Vitamin K is a must-have
Vitamin K - Vitamin K blocks substances that break down bone, your teeth included. It’s also a calcium-binder which makes it essential for strong teeth. Combining these two factors means that vitamin K is a must-have to strengthen your teeth and generally improve overall oral health. You can find this vitamin in leafy greens, broccoli, and Brussels sprouts.
Phosphorus - One of the main dietary contributors to oral health is phosphorus. This mineral helps to absorb calcium and vitamin D, both of which are essential for your teeth. If your body is not getting enough phosphorus, you may experience chipping or breaking of the teeth. Phosphorus works to build strong tooth enamel. You can find this mineral in protein-rich foods such as meat, fish, eggs, and poultry.
Jonathan Bowman is a third-year dental student at the Dental College of Georgia. He is passionate about his patients' entire health and believes that proper care of the mouth is an incredibly important aspect of this goal.
Your teeth are not as unchangeable as you may think! Similar to how your bones remodel themselves over time, your teeth are also in a perpetual process of recreation through remineralization/demineralization cycles.
Acidic foods and acidic byproducts from the bacteria that live in your mouth have a pH low enough to break down the outer surface of your teeth. This leaches away calcium and phosphorus that make up the hardest substance in your body. In order to initiate the 'remin' cycle (remineralization), those minerals need to be available for your body to use. Ingesting these minerals through supplementation and whole foods is key to keeping a cavity-free mouth.
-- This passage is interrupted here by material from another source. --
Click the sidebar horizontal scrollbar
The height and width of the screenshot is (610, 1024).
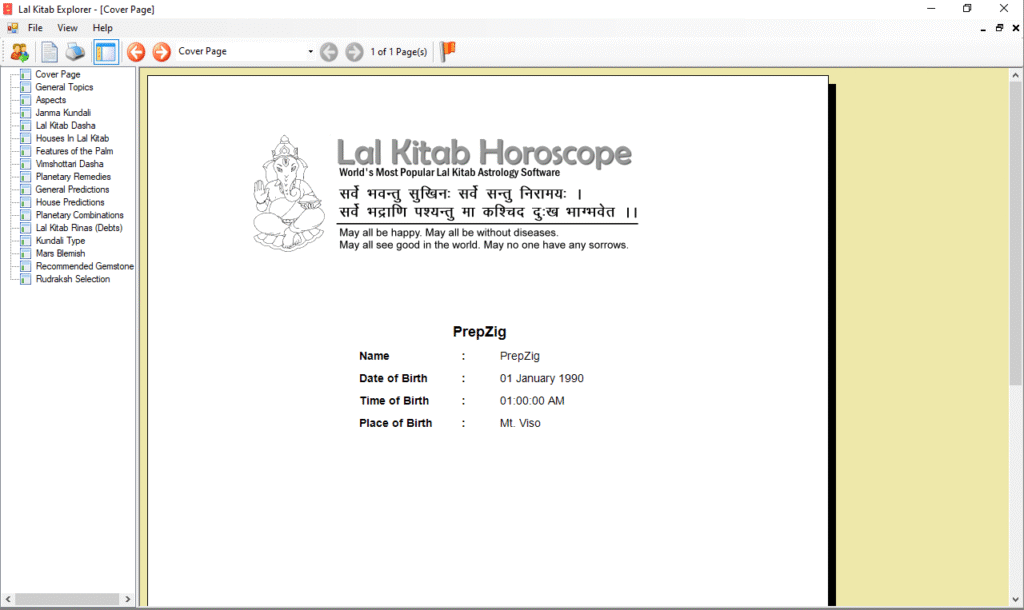68,599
Vitamin D3's role in calcium utilization in the liver is especially important and often a supplement recommended for elderly patients. Another aspect that is not a mineral but essential for oral health is Vitamin C consumption. Vitamin C is necessary for the formation of collagen, the group of proteins that are present in your tooth structure as well as the ligaments holding your teeth in your gums and attaching them to your bone. This is why historically, patients who had scurvy (a collagen-related disorder resulting from low levels of Vitamin C) would frequently lose teeth that had no cavities but would simply detach from the bone. Supplementing with Vitamin C is especially helpful in patients who refuse to consume adequate fruits and vegetables.
One final key that should be considered is that one-half to two-thirds of our teeth are below the gums being held in the bone. Anything you would supplement to maintain healthy bone, including phosphorus and calcium, which make up a large component of bone matrix—or even zinc, which helps with recycling bone, will ensure your teeth continue to serve you for decades to come!